Businesses plagued by manual and data-centric tasks fail to reach their full potential. Historically, companies with ineffective automating document processing have suffered from unproductive workflows and fallen short of their goals.
The emergence of cognitive document automation (CDA) has helped organizations create a seamless workflow through “Automated Capture”. Automated Capture allows us to manage documents and emails effectively, and best leverage information from within documents.
That said, businesses still have to face several challenges in document management because of limitations in CDA solutions. In this article, we will directly address these challenges and suggest tips on how to build a strong foundation for automated capture.

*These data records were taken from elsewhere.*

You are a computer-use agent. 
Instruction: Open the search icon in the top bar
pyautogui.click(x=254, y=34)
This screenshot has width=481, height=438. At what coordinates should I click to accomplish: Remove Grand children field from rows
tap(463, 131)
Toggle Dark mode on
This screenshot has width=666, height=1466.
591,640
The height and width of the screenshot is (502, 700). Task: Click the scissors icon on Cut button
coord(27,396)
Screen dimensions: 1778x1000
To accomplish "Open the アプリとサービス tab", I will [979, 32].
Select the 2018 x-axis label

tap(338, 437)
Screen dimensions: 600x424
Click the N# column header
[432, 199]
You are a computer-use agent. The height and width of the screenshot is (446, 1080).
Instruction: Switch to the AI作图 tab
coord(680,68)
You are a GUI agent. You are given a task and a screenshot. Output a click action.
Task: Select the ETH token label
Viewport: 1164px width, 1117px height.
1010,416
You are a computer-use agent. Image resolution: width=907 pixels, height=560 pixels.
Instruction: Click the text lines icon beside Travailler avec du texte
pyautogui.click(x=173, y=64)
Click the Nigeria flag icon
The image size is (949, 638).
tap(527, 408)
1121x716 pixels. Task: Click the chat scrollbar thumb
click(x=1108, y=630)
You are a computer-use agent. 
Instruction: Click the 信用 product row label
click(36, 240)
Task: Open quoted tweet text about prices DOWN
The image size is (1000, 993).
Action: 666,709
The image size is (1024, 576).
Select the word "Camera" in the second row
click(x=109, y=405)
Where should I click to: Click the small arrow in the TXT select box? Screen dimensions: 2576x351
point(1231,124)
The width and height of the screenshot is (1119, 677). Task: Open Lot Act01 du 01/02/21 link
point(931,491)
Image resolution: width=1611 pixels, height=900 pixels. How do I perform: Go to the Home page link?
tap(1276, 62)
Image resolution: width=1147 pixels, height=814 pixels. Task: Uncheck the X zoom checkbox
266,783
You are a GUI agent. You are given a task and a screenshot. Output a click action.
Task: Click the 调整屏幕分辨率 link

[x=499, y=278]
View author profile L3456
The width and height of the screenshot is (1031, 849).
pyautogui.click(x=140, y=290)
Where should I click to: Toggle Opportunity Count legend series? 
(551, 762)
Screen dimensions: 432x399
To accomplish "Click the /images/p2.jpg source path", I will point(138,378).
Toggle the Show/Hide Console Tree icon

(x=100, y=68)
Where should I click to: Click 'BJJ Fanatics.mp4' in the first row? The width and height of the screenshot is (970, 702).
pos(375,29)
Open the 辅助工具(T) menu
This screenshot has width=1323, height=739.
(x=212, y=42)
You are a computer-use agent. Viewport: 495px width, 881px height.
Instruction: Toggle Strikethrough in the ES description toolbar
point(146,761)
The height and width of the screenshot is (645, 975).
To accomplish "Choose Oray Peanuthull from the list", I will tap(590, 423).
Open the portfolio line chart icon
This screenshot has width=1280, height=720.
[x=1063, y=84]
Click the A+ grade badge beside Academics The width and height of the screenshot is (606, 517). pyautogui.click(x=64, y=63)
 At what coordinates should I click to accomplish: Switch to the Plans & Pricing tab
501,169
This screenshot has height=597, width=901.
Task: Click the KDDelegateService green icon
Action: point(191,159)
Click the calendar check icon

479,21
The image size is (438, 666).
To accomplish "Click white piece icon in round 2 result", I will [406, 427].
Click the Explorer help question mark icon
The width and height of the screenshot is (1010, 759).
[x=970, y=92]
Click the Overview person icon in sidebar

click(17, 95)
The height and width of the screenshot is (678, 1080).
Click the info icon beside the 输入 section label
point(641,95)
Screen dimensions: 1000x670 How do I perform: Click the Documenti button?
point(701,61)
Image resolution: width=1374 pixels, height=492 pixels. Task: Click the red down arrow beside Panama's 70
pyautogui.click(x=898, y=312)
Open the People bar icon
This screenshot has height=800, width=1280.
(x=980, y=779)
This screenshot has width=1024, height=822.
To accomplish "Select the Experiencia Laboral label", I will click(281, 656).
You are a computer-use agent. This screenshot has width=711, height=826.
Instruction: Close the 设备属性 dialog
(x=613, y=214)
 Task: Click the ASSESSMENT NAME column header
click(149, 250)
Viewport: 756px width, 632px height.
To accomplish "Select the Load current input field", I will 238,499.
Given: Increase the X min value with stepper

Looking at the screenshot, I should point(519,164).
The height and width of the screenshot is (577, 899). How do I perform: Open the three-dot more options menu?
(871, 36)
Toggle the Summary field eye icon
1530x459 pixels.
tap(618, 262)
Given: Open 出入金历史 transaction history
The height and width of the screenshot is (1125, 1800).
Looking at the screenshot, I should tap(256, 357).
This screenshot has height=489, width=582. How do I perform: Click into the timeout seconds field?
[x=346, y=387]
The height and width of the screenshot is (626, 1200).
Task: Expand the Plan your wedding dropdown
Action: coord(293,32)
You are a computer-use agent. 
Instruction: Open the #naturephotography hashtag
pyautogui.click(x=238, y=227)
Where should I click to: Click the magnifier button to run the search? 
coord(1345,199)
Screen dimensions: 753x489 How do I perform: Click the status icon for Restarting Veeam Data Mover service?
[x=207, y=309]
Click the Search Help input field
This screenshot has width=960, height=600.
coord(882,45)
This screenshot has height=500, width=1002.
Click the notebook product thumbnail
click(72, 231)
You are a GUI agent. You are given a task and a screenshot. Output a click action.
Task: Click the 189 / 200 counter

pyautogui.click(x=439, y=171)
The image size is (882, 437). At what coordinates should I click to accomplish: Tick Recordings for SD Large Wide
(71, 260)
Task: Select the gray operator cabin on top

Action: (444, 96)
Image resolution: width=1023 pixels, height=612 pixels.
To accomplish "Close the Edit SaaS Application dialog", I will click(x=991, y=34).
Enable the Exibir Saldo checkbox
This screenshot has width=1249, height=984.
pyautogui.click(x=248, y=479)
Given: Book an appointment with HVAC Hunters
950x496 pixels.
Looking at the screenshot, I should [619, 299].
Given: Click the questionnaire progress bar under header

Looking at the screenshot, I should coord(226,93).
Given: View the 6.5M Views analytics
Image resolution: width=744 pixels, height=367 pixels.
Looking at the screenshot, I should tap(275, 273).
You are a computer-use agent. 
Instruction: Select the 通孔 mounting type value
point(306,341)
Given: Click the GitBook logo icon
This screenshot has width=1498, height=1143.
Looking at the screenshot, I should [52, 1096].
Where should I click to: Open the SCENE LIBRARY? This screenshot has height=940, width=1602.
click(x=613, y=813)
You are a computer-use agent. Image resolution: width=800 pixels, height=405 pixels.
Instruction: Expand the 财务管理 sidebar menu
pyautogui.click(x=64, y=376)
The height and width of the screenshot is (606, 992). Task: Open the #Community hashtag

The source of our images can easily affect their quality. While this may seem trivial to us, it adversely affects the precision of our classification and the accuracy of extraction. In other words, documents such as faxes will have lower image quality compared to an originally digital PDF.
At the same time, all scanners have different levels of scanning ability based on vendor quality depending on the vendor and model.
Some image file types have better inherent quality than others. 300 dpi gifs are most common, but often, companies can’t control the file type received from external sources. Lower-resolution images will have lower levels of classification and extraction accuracy (300 dpi is considered ideal).
The saying “garbage in, garbage out” also applies to CDA. Images faxed multiple times; mobile images with skew, tilt, blur, similar background or bad lighting; monochrome scans; documents with stamps, scribbles, and stains…all of these can affect classification and extraction accuracy. Images acquired by CDA solutions should be image-processed and perfected before applying automated classification and extraction to ensure maximum possible accuracy.
The number of samples and their similarity to the real world also impacts accuracy. Generally speaking, the more samples that are “machine-learned” by the CDA solution, the better. The number of samples required ranges from a few to hundreds, depending on the type of document. Samples should reflect as closely as possible what will be seen in the “real world” during production processing.
Structured forms generally have the highest level of classification and extraction accuracy, and require the fewest number of trained samples. Nonetheless, the form design will have a significant impact on accuracy—from the proximity of fields to each other to field boxes vs. letterboxes to field shading (if any). If your organization has control over the form design, make sure it’s laid out for maximum automation potential.
Semi-structured documents (such as invoices, purchase orders, sales orders, and bills of lading) generally show lower accuracy than structured forms. Different CDA solutions have different approaches for locating the desired data, and some are more reliable than others at finding the data and extracting it successfully. These documents also tend to have embedded tables (e.g., invoice line items), multiple tables, or tables within tables that may have lower extraction accuracy rates than regular fields.
Unstructured documents such as emails (body), letters, and contracts are the most challenging to classify and extract automatically. AI-based technologies such as natural language processing (NLP) have improved extraction accuracy rates for these types of documents in recent years.
The type of print on the document also affects extraction accuracy rates. Generally, machine-printed fields have the highest accuracy rates, followed by hand-printed fields and then by cursive fields. For machine print, font type and character spacing also impact accuracy rates. Document language can also impact accuracy rates. OCR engines used by CDA solutions exhibit varying OCR accuracy depending on the language, with Latin languages typically claiming the highest accuracy rates.
Barcode and checkbox fields typically show the highest extraction accuracy on a document. It’s not uncommon for CDA solutions to boast an accuracy percentage in the high 90s for extracting barcode values and checkbox/bubble values. However, there are dozens of barcodes in use, including 1D, 2D, and now 3D barcodes (2D with color), so make sure the CDA solution supports the most frequently encountered ones.
One of the primary reasons paper is still in use by many organizations is the requirement for a signature, and the paper signature must be captured, classified, and extracted. Moving to electronic signatures can remove the need for paper scanning, and this improves the productivity and capacity of your CDA users. Consider whether you simply need signature presence detection, or signature verification and fraud detection, as well.
A CDA solution’s classification and extraction accuracy rates can significantly improve through the use of databases. By matching similar content in databases, minor OCR errors can be ignored. The result? Less human involvement to confirm/correct low-confidence OCR results. Database content can include customer names, account numbers, ERP data such as PO number or vendor name, word dictionaries specific to industries or languages, etc.
Rules can also be used to increase the extraction accuracy of a field. For example, checking that subtotal plus tax equals total is a simple rule that can flag any errors, even after a human corrects one of those field’s values. Formatting rules are also a simple way to ensure high field accuracy (e.g., a social security number should always have the format xxx-xx-xxxx, where x is a number between 0 and 9). Checking for field value checksums also increases field extraction accuracy.
CDA solutions aren’t complete without an easy way to send the documents and data to the systems, processes, and people who need them. User productivity decreases immensely if users must manually move document images and data from one system to another. Remember that an RPA robot can automate the process of moving and aggregating data between systems if an out-of-the-box connector for the destination system isn’t available.